- [Compiti da svolgere]
a. Riporta tutte le espressioni racchiuse tra virgolette, di qualsiasi tipo, nel testo sulla seconda domenica di Quaresima.
b. Prosegui il testo sulla seconda domenica di Quaresima a partire dalla sua ultima frase.

- [Testo di partenza]
Continua il nostro cammino alla Scuola della Liturgia. Il mercoledì delle ceneri ci ha ricordato che siamo “polvere” (cfr Gn 2,7), cioè deboli e fragili ma destinatari dell’amore di Dio, e che la vita è il terreno dove si fronteggiano il bene e il male, Dio e satana.
Nella nostra libertà dobbiamo scegliere da quale parte stare (I dom di quaresima, le tentazioni). In questa seconda domenica, detta della Trasfigurazione di Gesù, ci viene indicata la “ragione ultima”, il «perché», la “Meta” per la quale merita lottare ed accettare la fatica sia della “lotta nelle tentazioni”, che della “passione-morte”, perché alla fine ci è assicurata la gloria. Questo orizzonte che mira ad alleggerire la paura ed infondere il coraggio nell’affrontare il cammino, anche impervio, della vita.

- [Righe di dati]
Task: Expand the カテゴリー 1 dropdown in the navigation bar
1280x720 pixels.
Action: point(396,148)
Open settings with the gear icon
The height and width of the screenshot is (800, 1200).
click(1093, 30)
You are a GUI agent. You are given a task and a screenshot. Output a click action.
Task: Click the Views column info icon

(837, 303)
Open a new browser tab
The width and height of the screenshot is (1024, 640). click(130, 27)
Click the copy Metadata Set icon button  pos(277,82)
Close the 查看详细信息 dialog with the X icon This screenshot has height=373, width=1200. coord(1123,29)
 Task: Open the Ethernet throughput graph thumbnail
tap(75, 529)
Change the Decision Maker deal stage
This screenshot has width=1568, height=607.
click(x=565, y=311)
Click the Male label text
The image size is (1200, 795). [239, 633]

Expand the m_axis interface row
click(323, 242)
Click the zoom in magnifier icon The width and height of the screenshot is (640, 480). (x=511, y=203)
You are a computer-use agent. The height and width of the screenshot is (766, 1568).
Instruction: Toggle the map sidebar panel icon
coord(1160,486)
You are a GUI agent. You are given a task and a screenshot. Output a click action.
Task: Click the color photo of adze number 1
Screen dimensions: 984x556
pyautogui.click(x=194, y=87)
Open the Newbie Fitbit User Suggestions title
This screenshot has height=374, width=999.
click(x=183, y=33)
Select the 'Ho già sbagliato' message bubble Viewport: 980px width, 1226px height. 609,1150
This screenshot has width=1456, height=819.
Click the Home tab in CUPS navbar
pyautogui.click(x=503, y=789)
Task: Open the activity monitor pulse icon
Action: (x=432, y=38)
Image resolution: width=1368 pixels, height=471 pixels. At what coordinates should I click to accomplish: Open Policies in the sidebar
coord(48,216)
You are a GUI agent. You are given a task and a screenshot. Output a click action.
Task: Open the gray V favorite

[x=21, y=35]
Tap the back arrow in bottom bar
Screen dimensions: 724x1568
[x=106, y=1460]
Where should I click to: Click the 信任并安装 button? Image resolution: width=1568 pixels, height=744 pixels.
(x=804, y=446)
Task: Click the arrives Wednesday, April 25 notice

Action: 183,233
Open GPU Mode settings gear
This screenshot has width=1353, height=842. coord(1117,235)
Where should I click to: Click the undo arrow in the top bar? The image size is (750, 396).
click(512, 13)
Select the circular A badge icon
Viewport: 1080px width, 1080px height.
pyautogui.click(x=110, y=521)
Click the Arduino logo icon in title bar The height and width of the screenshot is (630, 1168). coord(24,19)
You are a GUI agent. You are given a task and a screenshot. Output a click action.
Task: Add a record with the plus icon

- [Risultati in ordine]
a.
“polvere”
“ragione ultima”
«perché»
“Meta”
“lotta nelle tentazioni”
“passione-morte”

b.
Il testo biblico – quello liturgico tralascia le prime parole – avvisa che questa esperienza avviene “sei giorni dopo”: questo particolare temporale ci collega perciò a quanto accaduto sei giorni prima, quando Gesù aveva svelato ai suoi discepoli che a Gerusalemme avrebbe dovuto «soffrire molto ed essere rifiutato dagli anziani, dai capi dei sacerdoti e dagli scribi, venire ucciso e, dopo tre giorni, risorgere» (Mc 8,31). Tale annuncio porterà Pietro a reagire prendendo Gesù in disparte per rimproverarlo, ma Gesù, voltandosi, gli dirà: “Lungi da me, Satana! Perché tu non pensi secondo Dio, ma secondo gli uomini” (Mc 8,33).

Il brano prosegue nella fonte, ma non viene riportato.